Reproduce all entries precisely as they are written.
___ Available data ___
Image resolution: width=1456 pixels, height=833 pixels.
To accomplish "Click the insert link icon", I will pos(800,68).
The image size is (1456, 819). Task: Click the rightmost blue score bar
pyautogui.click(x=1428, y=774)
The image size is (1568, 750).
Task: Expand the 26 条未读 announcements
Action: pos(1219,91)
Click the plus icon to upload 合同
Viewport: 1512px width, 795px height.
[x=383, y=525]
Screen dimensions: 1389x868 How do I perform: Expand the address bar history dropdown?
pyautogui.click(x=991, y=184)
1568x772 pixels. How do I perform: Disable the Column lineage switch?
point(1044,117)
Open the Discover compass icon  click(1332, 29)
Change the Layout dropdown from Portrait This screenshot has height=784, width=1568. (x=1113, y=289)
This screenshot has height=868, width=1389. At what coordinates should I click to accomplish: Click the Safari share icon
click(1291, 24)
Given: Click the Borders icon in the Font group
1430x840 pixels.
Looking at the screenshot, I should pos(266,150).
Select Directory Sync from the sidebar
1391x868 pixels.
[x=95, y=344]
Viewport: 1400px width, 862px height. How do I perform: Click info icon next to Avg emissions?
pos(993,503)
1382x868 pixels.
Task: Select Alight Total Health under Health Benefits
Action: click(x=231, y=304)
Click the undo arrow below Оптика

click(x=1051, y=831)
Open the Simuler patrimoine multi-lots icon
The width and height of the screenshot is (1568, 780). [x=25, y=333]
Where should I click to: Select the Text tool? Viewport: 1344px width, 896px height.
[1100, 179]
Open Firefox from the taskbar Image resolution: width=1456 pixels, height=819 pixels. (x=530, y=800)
___
## [Result for this task]
Image resolution: width=1456 pixels, height=833 pixels.
To accomplish "Click the insert link icon", I will pos(800,68).
The image size is (1456, 819). Task: Click the rightmost blue score bar
pyautogui.click(x=1428, y=774)
The image size is (1568, 750).
Task: Expand the 26 条未读 announcements
Action: pos(1219,91)
Click the plus icon to upload 合同
Viewport: 1512px width, 795px height.
[x=383, y=525]
Screen dimensions: 1389x868 How do I perform: Expand the address bar history dropdown?
pyautogui.click(x=991, y=184)
1568x772 pixels. How do I perform: Disable the Column lineage switch?
point(1044,117)
Open the Discover compass icon  click(1332, 29)
Change the Layout dropdown from Portrait This screenshot has height=784, width=1568. (x=1113, y=289)
This screenshot has height=868, width=1389. At what coordinates should I click to accomplish: Click the Safari share icon
click(1291, 24)
Given: Click the Borders icon in the Font group
1430x840 pixels.
Looking at the screenshot, I should pos(266,150).
Select Directory Sync from the sidebar
1391x868 pixels.
[x=95, y=344]
Viewport: 1400px width, 862px height. How do I perform: Click info icon next to Avg emissions?
pos(993,503)
1382x868 pixels.
Task: Select Alight Total Health under Health Benefits
Action: click(x=231, y=304)
Click the undo arrow below Оптика

click(x=1051, y=831)
Open the Simuler patrimoine multi-lots icon
The width and height of the screenshot is (1568, 780). [x=25, y=333]
Where should I click to: Select the Text tool? Viewport: 1344px width, 896px height.
[1100, 179]
Open Firefox from the taskbar Image resolution: width=1456 pixels, height=819 pixels. (x=530, y=800)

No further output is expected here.